(Exercise set)
[1] Please retype the part of the forum thread on Python logging between "So you was just" and "int main(void)", inclusive.
[2] Answer these questions from the forum thread on Python logging:
(a) Which standard Python handler does each process use to write to the shared log file?
(b) What is the average length of a log entry?
(c) What does the logging module use to achieve thread safety?

1

I have a Red Hat Enterprise Linux system running several Python processes. Each process is writing to the same log file via standard Python WatchedFileHandler. Together, they write several dozens of entries per second. Average entry length is something like 200 bytes, occasionally longer.

I believe I am supposed to get mixed up (interleaved) entries in that file. But I don’t seem to find any. Why? Does the OS guarantee something for data below a threshold length? I can find mentions of that (PIPE_BUF) for pipes and FIFOs, but not regular files. Or is the race condition simply too narrow for my load on a typical system?

Vasiliy Faronov
  • 11,840
  • 2
  • 38
  • 49

2 Answers2

2

UPDATE:

While logging is safe to use in multithreading environment:

The logging module is intended to be thread-safe without any special work needing to be done by its clients. It achieves this though using threading locks; there is one lock to serialize access to the module’s shared data, and each handler also creates a lock to serialize access to its underlying I/O.

http://docs.python.org/2/library/logging.html#thread-safety

it appears to be risky in multiprocessing environment since it doesn't protect the logging file with file locks (all it uses for protection is a bunch of mutexes). See the source code of FileHandler class (used by WatchedFileHandler). To guaranty writes atomicity you'll have to protect your log file with file locks yourself or you can use something like ConcurrentLogHandler

So you was just lucky enough to avoid data overlaps in your log file. Usually operating systems don't provide any guaranties about writes atomicity, moreover different versions of libc may have different default values of buffer size.

You can get default stream buffer size on your system using the following C code

#include <stdio.h>

int main(void)

(Recorded information)
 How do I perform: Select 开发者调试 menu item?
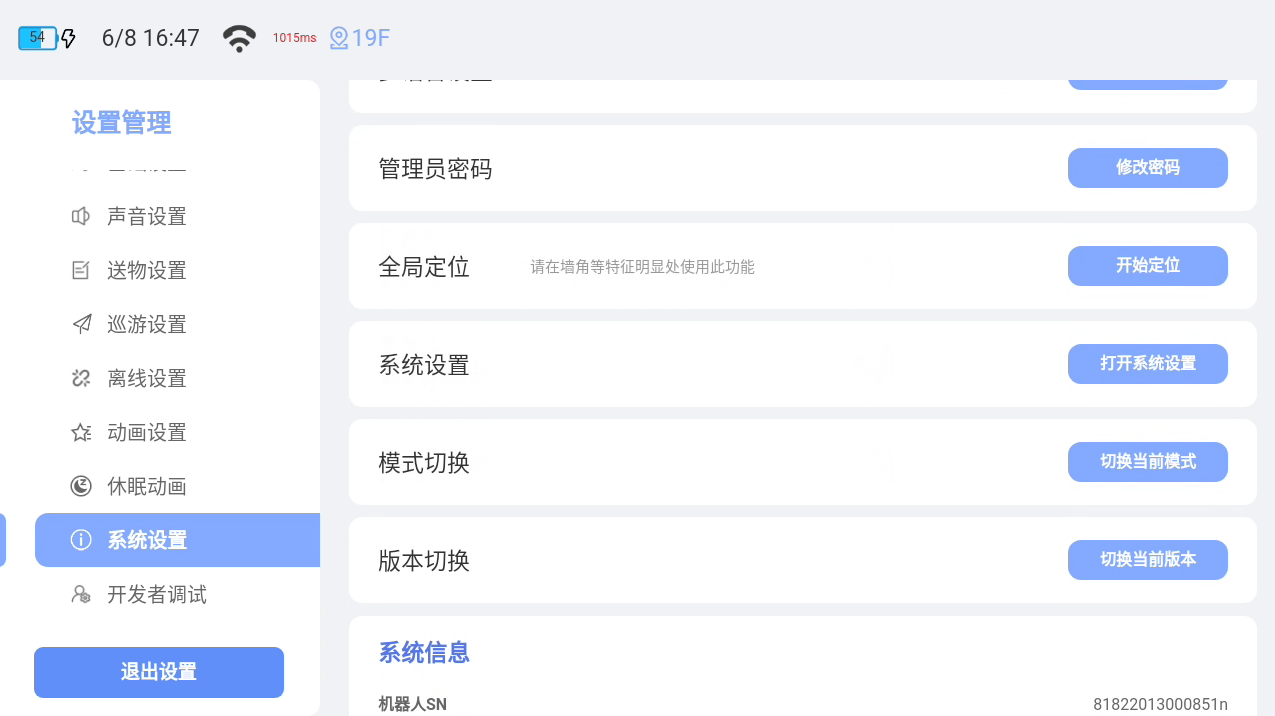coord(157,594)
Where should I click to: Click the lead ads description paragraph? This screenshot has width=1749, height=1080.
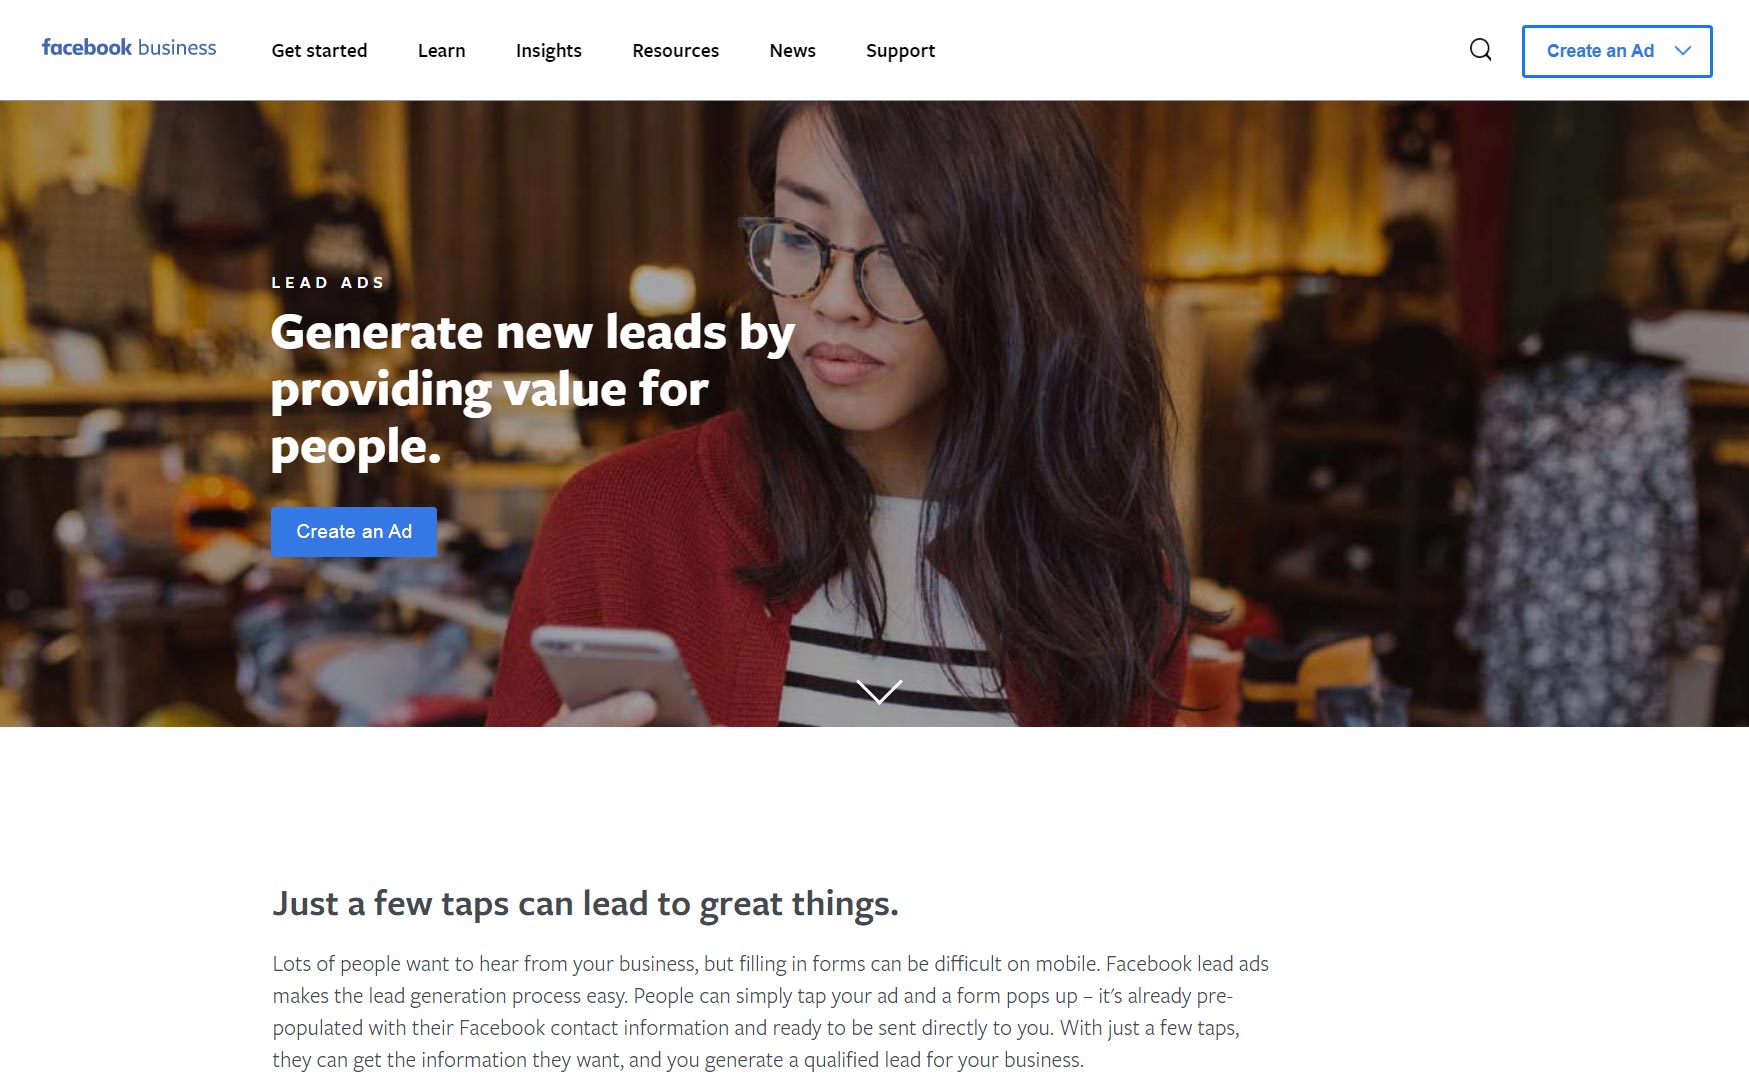click(x=771, y=1011)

(Completed exercise)
[1]
So you was just lucky enough to avoid data overlaps in your log file. Usually operating systems don't provide any guaranties about writes atomicity, moreover different versions of libc may have different default values of buffer size.

You can get default stream buffer size on your system using the following C code

#include <stdio.h>

int main(void)

[2]
(a) WatchedFileHandler
(b) About 200 bytes
(c) Threading locks